Lines from the one containing "Decline (196, 816)" to the end of the entries below must be reproduced exactly, with both end lines kept and no other line added.

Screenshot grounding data
——
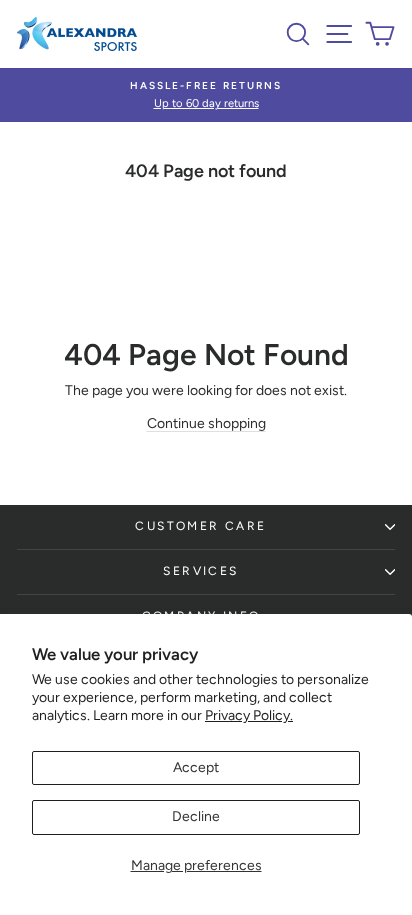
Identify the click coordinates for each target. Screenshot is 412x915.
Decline (196, 816)
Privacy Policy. (249, 715)
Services (200, 571)
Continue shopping (206, 423)
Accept (196, 767)
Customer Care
——
### RESPONSE BOX:
Decline (196, 816)
Privacy Policy. (249, 715)
Services (200, 571)
Continue shopping (206, 423)
Accept (196, 767)
Customer Care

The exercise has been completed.